* _Pointing data for text and elements_:

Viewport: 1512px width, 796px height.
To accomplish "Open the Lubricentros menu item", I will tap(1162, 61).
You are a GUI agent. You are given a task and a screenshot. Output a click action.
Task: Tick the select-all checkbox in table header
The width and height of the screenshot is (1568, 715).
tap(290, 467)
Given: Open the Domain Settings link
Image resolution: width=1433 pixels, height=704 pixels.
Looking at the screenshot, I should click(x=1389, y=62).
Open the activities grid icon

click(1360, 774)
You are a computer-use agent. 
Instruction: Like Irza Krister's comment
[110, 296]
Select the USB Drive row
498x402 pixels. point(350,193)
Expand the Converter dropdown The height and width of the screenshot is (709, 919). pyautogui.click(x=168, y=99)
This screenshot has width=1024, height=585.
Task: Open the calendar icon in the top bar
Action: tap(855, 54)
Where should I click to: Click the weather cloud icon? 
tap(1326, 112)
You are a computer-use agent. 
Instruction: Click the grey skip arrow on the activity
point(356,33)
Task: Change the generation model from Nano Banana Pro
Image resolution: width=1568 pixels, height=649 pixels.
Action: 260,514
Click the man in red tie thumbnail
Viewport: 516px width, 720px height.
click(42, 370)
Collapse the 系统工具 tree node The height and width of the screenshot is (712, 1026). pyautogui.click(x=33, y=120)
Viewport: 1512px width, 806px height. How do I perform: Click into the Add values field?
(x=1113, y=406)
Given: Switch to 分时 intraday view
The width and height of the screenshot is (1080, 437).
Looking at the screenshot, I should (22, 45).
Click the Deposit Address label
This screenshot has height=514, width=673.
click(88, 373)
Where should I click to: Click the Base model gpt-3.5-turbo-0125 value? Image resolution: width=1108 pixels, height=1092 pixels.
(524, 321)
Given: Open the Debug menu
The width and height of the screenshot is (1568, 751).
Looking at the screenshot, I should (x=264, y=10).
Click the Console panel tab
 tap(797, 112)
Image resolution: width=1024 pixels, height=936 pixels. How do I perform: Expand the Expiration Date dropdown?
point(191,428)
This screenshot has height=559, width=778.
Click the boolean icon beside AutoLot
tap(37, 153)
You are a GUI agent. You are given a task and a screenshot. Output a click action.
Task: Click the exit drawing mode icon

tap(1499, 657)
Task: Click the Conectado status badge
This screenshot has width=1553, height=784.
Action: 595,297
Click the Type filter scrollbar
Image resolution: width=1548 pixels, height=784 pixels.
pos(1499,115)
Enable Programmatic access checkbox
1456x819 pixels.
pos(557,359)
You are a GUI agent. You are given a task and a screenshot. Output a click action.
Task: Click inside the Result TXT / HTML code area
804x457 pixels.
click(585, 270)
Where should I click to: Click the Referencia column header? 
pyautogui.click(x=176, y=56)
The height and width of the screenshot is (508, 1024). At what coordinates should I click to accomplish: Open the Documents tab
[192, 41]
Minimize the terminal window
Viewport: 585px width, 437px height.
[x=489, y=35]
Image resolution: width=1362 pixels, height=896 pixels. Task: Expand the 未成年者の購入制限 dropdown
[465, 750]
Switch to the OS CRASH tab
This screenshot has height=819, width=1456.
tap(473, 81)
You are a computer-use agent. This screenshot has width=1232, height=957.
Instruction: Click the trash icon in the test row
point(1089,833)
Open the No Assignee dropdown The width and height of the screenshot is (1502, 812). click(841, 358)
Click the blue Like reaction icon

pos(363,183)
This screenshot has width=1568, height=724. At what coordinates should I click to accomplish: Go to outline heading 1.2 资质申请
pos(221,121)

* _STATED TASK_: Copy out the lines of the data above verbatim, from the line with "Task: Change the" up to and including the line with "(x=1113, y=406)".

* _COMPLETED TASK_:
Task: Change the generation model from Nano Banana Pro
Image resolution: width=1568 pixels, height=649 pixels.
Action: 260,514
Click the man in red tie thumbnail
Viewport: 516px width, 720px height.
click(42, 370)
Collapse the 系统工具 tree node The height and width of the screenshot is (712, 1026). pyautogui.click(x=33, y=120)
Viewport: 1512px width, 806px height. How do I perform: Click into the Add values field?
(x=1113, y=406)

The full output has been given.